Segment Start: Records to use

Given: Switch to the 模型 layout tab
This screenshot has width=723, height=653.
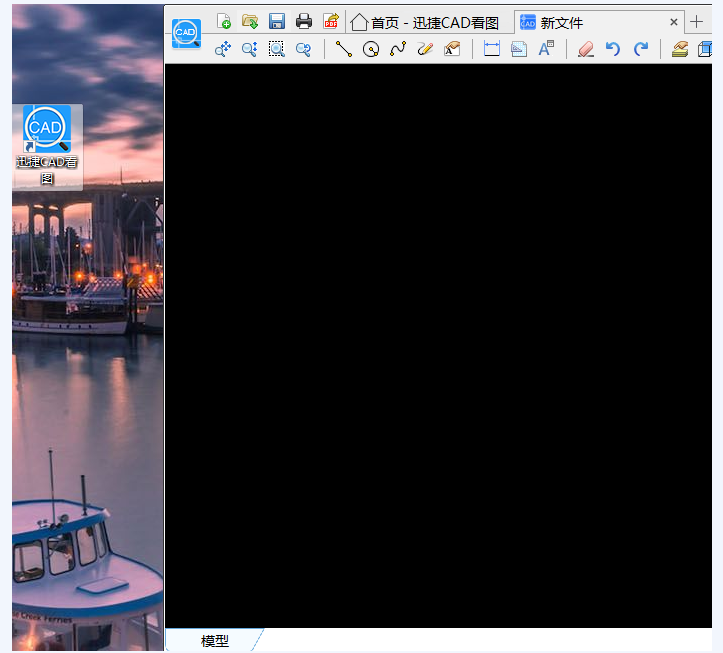Looking at the screenshot, I should 215,641.
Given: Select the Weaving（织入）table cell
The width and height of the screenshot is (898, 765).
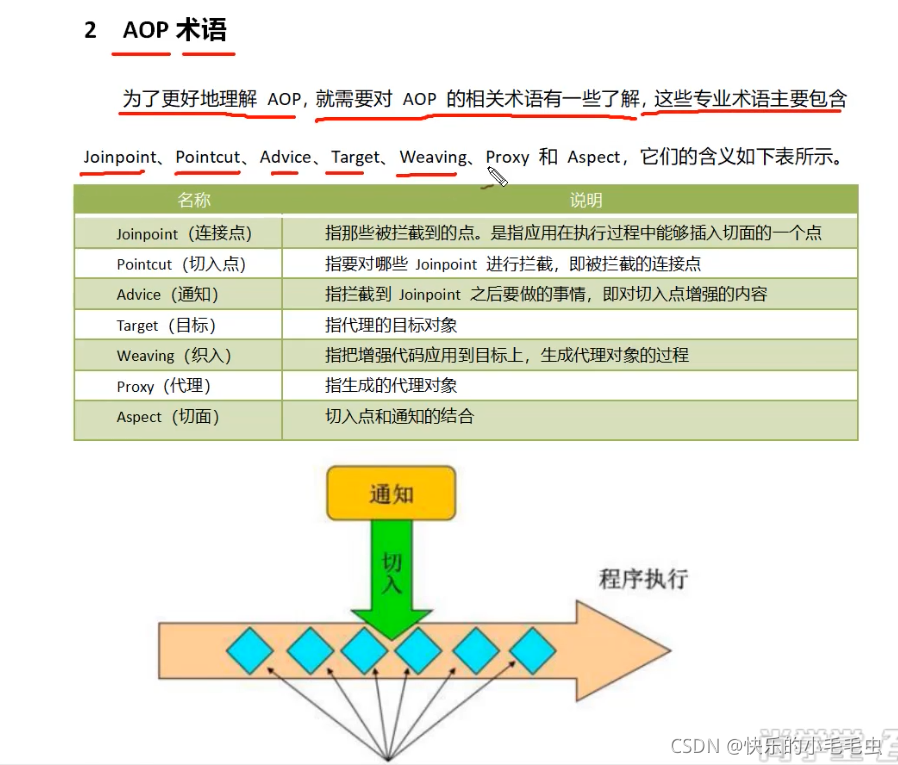Looking at the screenshot, I should point(177,355).
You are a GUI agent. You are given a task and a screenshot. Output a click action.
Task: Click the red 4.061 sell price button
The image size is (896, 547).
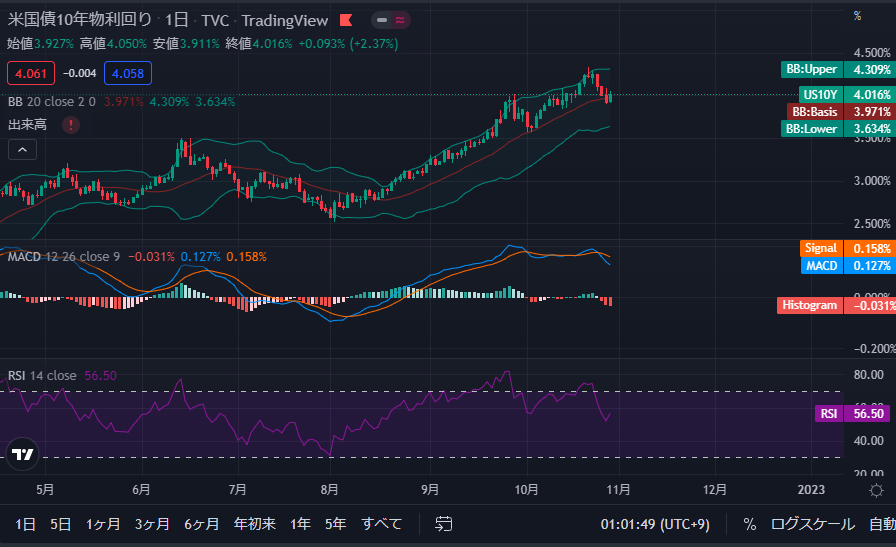pyautogui.click(x=30, y=73)
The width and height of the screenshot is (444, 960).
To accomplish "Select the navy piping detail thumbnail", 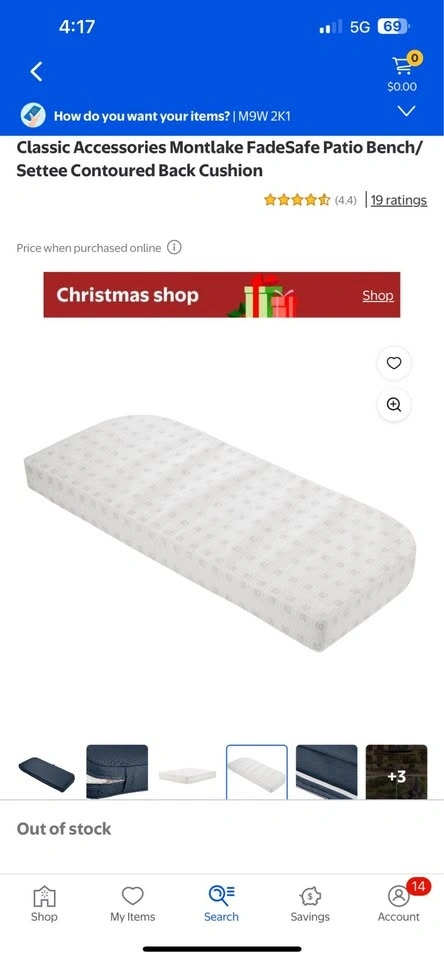I will (326, 771).
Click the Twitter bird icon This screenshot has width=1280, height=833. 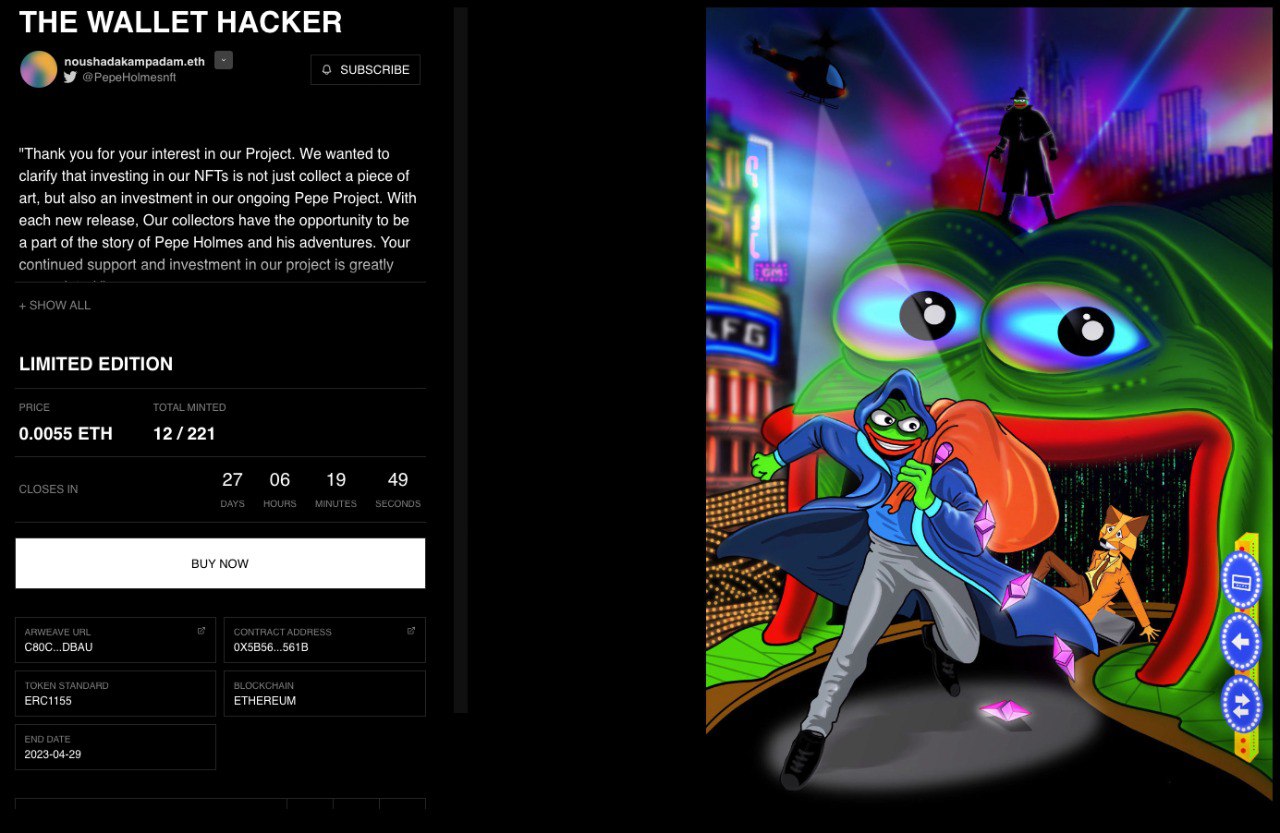[70, 77]
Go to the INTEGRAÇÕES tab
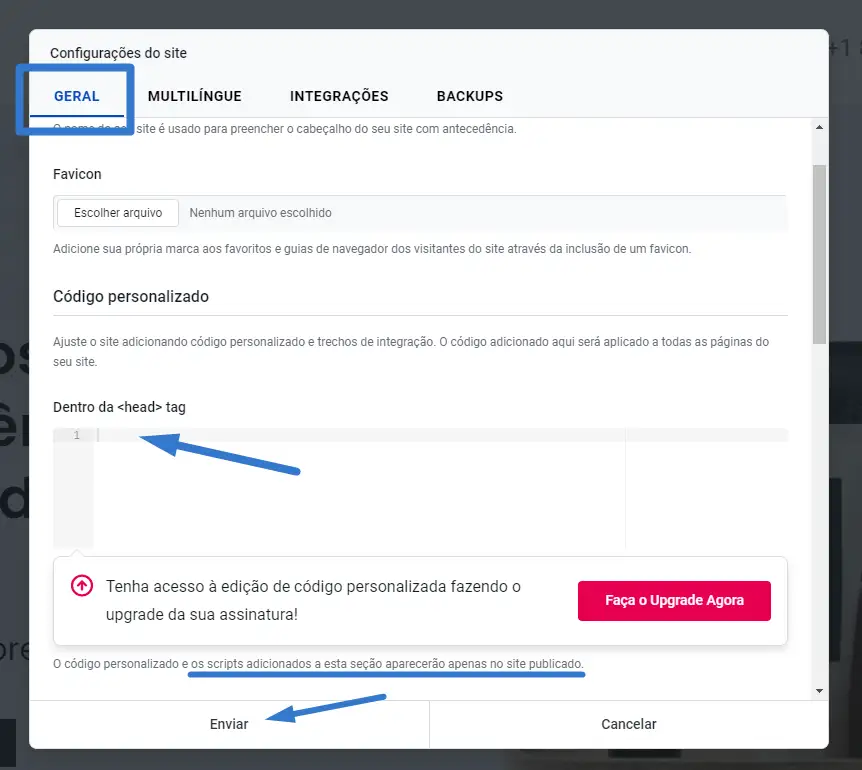 (x=339, y=97)
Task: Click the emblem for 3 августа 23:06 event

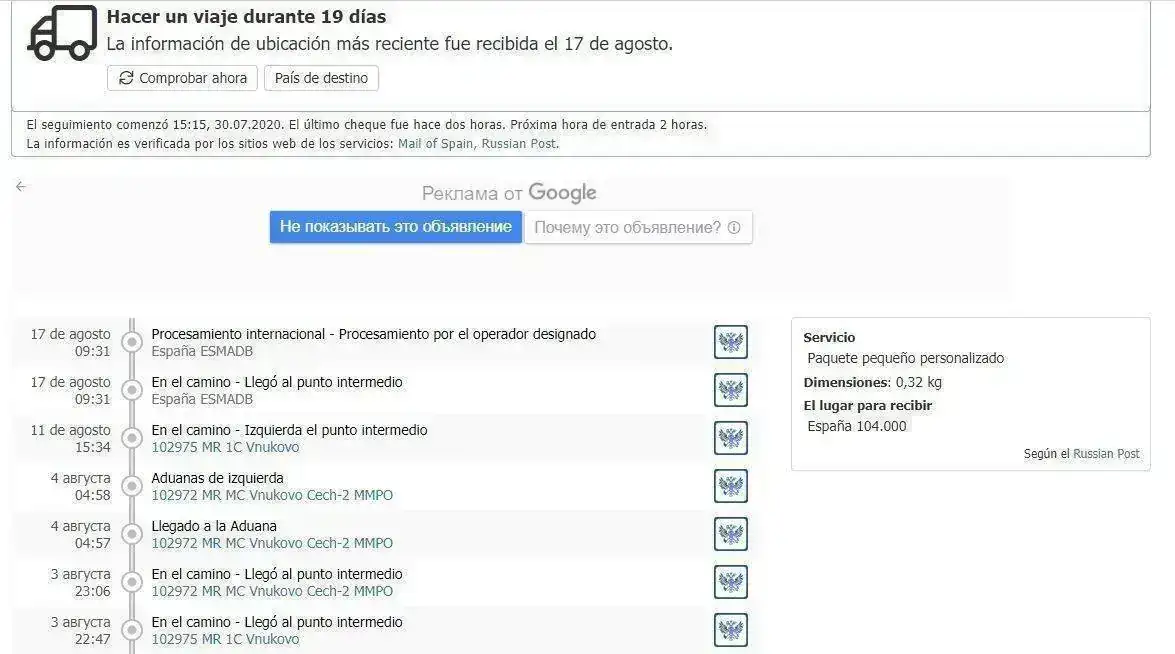Action: (731, 582)
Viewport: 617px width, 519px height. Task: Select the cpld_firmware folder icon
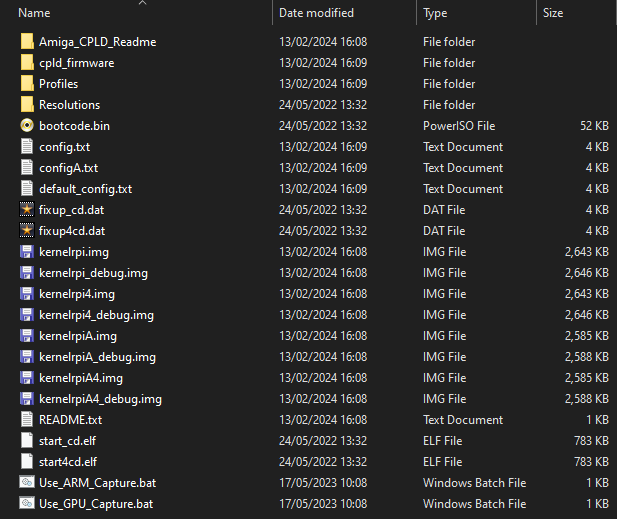coord(27,63)
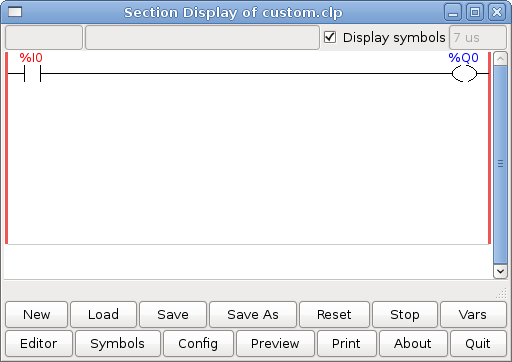Click the %Q0 output coil symbol
512x362 pixels.
[x=464, y=74]
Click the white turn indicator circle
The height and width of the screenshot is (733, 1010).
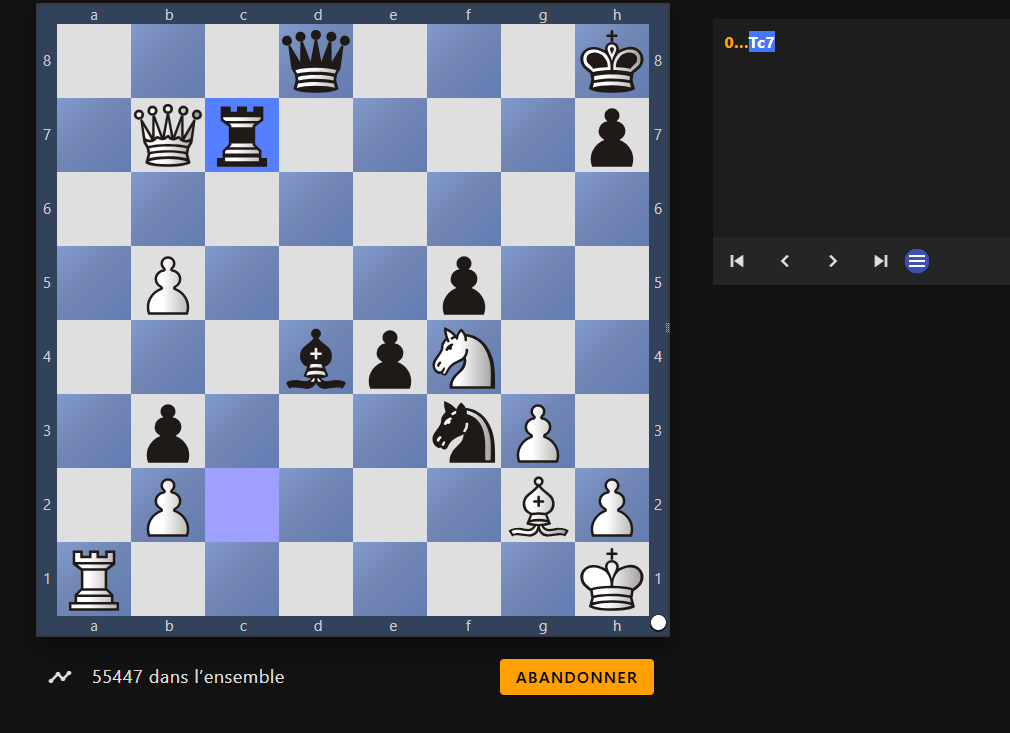click(x=658, y=623)
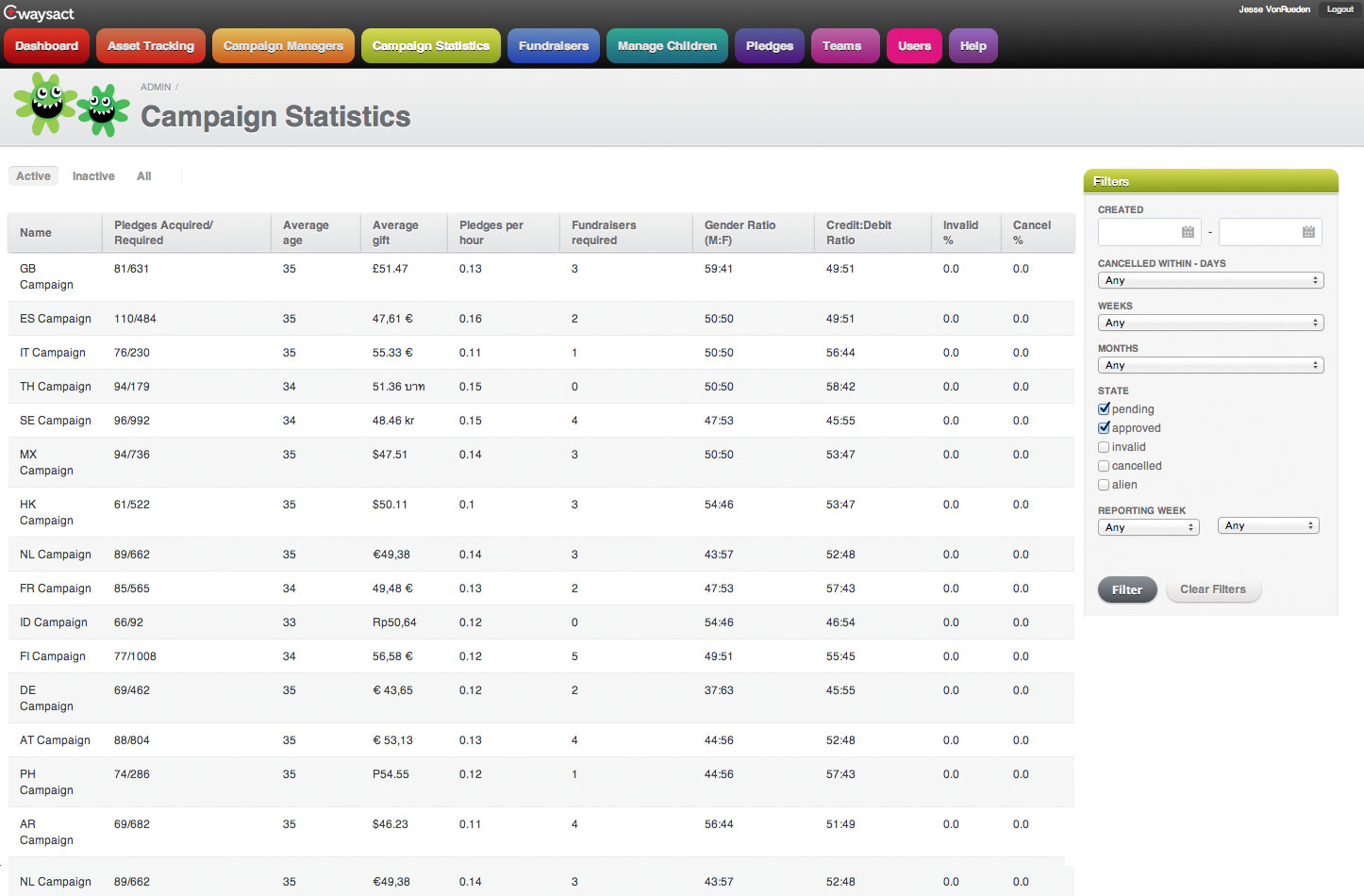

Segment End: Records to use

▶ What is being asked
Which lines run from the one that holds "Task: Click the emblem" to the final line of the records above? Return them exactly, and skip the pictures.

▶ Your response
Task: Click the emblem for 3 августа 23:06 event

Action: (731, 582)
Viewport: 617px width, 519px height. Task: Select the cpld_firmware folder icon
coord(27,63)
Click the %Q0 output coil symbol
512x362 pixels.
[x=464, y=74]
Click the white turn indicator circle
The height and width of the screenshot is (733, 1010).
click(x=658, y=623)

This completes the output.